- **Given entries**:
- - - - -

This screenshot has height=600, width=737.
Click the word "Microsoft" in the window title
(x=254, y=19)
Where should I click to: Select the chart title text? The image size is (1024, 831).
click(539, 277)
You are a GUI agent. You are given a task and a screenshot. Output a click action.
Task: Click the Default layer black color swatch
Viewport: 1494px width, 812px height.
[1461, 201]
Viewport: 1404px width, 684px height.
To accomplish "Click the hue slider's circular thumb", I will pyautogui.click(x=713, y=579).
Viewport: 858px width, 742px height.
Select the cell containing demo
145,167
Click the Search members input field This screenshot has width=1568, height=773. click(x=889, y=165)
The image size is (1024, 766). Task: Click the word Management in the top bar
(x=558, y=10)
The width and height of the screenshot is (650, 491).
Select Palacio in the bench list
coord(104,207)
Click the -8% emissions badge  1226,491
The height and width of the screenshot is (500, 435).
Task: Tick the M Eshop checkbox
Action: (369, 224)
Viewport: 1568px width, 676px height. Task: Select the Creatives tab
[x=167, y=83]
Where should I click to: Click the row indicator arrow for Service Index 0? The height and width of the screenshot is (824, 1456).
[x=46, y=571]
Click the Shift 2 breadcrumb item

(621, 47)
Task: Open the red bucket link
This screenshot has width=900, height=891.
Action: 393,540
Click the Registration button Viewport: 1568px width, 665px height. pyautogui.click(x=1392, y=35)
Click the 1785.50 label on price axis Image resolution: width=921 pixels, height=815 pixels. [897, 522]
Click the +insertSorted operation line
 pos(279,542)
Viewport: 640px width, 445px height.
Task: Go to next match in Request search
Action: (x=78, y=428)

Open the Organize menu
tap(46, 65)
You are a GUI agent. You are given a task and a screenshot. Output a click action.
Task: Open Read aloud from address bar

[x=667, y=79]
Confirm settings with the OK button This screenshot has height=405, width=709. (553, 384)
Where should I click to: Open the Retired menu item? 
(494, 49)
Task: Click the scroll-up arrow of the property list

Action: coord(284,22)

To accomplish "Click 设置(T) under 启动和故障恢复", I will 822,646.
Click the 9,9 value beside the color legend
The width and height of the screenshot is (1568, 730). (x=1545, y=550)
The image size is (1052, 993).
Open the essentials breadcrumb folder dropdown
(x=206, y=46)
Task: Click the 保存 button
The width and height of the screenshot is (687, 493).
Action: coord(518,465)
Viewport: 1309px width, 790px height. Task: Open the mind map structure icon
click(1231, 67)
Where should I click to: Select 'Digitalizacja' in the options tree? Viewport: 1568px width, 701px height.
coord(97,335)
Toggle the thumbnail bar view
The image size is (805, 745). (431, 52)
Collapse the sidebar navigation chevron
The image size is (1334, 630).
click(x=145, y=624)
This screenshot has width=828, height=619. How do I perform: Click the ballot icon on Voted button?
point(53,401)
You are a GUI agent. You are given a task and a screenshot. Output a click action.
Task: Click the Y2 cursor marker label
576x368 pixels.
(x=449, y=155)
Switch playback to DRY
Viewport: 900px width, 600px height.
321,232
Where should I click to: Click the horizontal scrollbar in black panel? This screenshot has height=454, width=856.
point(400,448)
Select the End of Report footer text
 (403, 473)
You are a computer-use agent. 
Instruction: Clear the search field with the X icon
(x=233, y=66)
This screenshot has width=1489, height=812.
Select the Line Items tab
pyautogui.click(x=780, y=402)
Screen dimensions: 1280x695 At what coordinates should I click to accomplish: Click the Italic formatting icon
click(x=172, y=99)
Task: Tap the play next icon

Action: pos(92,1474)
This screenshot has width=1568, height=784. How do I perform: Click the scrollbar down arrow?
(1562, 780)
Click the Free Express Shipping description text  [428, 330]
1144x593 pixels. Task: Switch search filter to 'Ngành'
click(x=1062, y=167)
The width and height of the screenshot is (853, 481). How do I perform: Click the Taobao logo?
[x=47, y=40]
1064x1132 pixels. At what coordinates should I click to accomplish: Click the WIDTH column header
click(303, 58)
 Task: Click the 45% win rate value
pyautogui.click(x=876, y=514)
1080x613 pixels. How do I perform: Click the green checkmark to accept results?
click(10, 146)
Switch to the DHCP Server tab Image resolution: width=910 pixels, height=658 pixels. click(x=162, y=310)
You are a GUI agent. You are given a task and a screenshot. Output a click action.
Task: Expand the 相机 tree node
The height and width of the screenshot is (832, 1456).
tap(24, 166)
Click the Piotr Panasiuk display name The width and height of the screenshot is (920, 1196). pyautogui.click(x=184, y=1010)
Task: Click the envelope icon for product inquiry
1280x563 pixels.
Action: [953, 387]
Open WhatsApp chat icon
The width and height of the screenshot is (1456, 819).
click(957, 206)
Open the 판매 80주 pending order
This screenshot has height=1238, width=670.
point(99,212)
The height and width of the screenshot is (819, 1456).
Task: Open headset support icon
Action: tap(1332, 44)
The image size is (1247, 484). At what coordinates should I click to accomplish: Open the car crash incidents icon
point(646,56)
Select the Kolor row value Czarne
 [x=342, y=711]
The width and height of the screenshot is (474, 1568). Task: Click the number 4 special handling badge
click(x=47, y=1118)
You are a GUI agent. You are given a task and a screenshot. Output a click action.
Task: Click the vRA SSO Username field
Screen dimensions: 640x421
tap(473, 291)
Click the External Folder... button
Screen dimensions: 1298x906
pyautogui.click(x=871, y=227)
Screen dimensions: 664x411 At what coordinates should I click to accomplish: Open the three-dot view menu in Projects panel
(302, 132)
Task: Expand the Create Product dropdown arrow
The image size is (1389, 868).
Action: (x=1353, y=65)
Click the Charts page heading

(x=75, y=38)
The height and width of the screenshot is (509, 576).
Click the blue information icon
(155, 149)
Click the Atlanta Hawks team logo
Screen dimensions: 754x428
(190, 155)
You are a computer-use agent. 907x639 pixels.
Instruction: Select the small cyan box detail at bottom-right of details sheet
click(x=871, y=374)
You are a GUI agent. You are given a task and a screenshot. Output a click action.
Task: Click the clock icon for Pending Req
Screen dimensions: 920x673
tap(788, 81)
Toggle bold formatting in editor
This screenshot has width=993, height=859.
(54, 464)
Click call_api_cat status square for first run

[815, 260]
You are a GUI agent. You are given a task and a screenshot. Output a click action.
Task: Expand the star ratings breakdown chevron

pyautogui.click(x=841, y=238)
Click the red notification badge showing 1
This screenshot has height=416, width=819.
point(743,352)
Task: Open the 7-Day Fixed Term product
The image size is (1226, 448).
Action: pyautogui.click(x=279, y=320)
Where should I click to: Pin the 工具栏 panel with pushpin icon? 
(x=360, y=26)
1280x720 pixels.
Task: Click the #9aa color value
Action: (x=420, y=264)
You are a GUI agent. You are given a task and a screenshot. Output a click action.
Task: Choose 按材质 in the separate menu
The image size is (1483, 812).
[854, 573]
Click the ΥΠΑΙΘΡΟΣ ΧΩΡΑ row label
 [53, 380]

- - - - -

Give back exactly the lines above starting at the line where "Instruction: Clear the" appears and ending at the line where "Task: Click the envelope" appears, both included, with no other lines.

Instruction: Clear the search field with the X icon
(x=233, y=66)
This screenshot has width=1489, height=812.
Select the Line Items tab
pyautogui.click(x=780, y=402)
Screen dimensions: 1280x695 At what coordinates should I click to accomplish: Click the Italic formatting icon
click(x=172, y=99)
Task: Tap the play next icon

Action: pos(92,1474)
This screenshot has width=1568, height=784. How do I perform: Click the scrollbar down arrow?
(1562, 780)
Click the Free Express Shipping description text  [428, 330]
1144x593 pixels. Task: Switch search filter to 'Ngành'
click(x=1062, y=167)
The width and height of the screenshot is (853, 481). How do I perform: Click the Taobao logo?
[x=47, y=40]
1064x1132 pixels. At what coordinates should I click to accomplish: Click the WIDTH column header
click(303, 58)
 Task: Click the 45% win rate value
pyautogui.click(x=876, y=514)
1080x613 pixels. How do I perform: Click the green checkmark to accept results?
click(10, 146)
Switch to the DHCP Server tab Image resolution: width=910 pixels, height=658 pixels. click(x=162, y=310)
You are a GUI agent. You are given a task and a screenshot. Output a click action.
Task: Expand the 相机 tree node
The height and width of the screenshot is (832, 1456).
tap(24, 166)
Click the Piotr Panasiuk display name The width and height of the screenshot is (920, 1196). pyautogui.click(x=184, y=1010)
Task: Click the envelope icon for product inquiry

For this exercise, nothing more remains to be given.